Put each line of the listing below into a numbered list and omit any blank lines.

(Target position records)
-- Start --

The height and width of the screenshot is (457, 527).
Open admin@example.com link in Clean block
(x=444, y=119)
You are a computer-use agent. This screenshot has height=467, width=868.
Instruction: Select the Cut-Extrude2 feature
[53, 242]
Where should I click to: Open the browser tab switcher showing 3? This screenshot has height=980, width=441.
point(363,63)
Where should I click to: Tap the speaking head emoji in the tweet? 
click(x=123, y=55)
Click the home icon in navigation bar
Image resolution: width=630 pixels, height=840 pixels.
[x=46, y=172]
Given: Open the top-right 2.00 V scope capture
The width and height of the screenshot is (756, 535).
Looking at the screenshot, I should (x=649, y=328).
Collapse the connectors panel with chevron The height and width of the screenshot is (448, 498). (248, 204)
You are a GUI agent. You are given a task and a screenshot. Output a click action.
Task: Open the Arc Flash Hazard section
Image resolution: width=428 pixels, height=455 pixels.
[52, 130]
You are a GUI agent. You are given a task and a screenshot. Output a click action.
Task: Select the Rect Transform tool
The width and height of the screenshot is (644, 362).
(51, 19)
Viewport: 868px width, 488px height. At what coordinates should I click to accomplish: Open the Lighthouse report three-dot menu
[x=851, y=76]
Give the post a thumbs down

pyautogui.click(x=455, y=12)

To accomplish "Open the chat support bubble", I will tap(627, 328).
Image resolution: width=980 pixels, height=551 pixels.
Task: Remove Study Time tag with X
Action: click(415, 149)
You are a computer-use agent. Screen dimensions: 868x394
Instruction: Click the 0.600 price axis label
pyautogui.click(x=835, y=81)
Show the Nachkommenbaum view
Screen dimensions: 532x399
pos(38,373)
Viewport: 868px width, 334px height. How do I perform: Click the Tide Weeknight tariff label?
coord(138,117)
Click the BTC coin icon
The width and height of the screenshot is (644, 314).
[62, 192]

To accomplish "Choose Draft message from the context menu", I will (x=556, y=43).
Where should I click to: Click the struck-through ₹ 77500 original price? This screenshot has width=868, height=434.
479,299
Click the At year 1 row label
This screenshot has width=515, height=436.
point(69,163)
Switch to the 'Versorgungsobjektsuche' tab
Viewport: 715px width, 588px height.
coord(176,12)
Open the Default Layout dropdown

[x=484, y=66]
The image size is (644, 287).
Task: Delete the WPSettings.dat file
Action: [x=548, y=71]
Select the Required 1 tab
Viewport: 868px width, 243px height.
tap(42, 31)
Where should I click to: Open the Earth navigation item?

-- End --

__The completed task__:
1. The height and width of the screenshot is (457, 527).
2. Open admin@example.com link in Clean block
3. (x=444, y=119)
4. You are a computer-use agent. This screenshot has height=467, width=868.
5. Instruction: Select the Cut-Extrude2 feature
6. [53, 242]
7. Where should I click to: Open the browser tab switcher showing 3? This screenshot has height=980, width=441.
8. point(363,63)
9. Where should I click to: Tap the speaking head emoji in the tweet? 
10. click(x=123, y=55)
11. Click the home icon in navigation bar
12. Image resolution: width=630 pixels, height=840 pixels.
13. [x=46, y=172]
14. Given: Open the top-right 2.00 V scope capture
15. The width and height of the screenshot is (756, 535).
16. Looking at the screenshot, I should (x=649, y=328).
17. Collapse the connectors panel with chevron The height and width of the screenshot is (448, 498). (248, 204)
18. You are a GUI agent. You are given a task and a screenshot. Output a click action.
19. Task: Open the Arc Flash Hazard section
20. Image resolution: width=428 pixels, height=455 pixels.
21. [52, 130]
22. You are a GUI agent. You are given a task and a screenshot. Output a click action.
23. Task: Select the Rect Transform tool
24. The width and height of the screenshot is (644, 362).
25. (51, 19)
26. Viewport: 868px width, 488px height. At what coordinates should I click to accomplish: Open the Lighthouse report three-dot menu
27. [x=851, y=76]
28. Give the post a thumbs down
29. pyautogui.click(x=455, y=12)
30. To accomplish "Open the chat support bubble", I will tap(627, 328).
31. Image resolution: width=980 pixels, height=551 pixels.
32. Task: Remove Study Time tag with X
33. Action: click(415, 149)
34. You are a computer-use agent. Screen dimensions: 868x394
35. Instruction: Click the 0.600 price axis label
36. pyautogui.click(x=835, y=81)
37. Show the Nachkommenbaum view
38. Screen dimensions: 532x399
39. pos(38,373)
40. Viewport: 868px width, 334px height. How do I perform: Click the Tide Weeknight tariff label?
41. coord(138,117)
42. Click the BTC coin icon
43. The width and height of the screenshot is (644, 314).
44. [62, 192]
45. To accomplish "Choose Draft message from the context menu", I will (x=556, y=43).
46. Where should I click to: Click the struck-through ₹ 77500 original price? This screenshot has width=868, height=434.
47. 479,299
48. Click the At year 1 row label
49. This screenshot has width=515, height=436.
50. point(69,163)
51. Switch to the 'Versorgungsobjektsuche' tab
52. Viewport: 715px width, 588px height.
53. coord(176,12)
54. Open the Default Layout dropdown
55. [x=484, y=66]
56. The image size is (644, 287).
57. Task: Delete the WPSettings.dat file
58. Action: [x=548, y=71]
59. Select the Required 1 tab
60. Viewport: 868px width, 243px height.
61. tap(42, 31)
62. Where should I click to: Open the Earth navigation item?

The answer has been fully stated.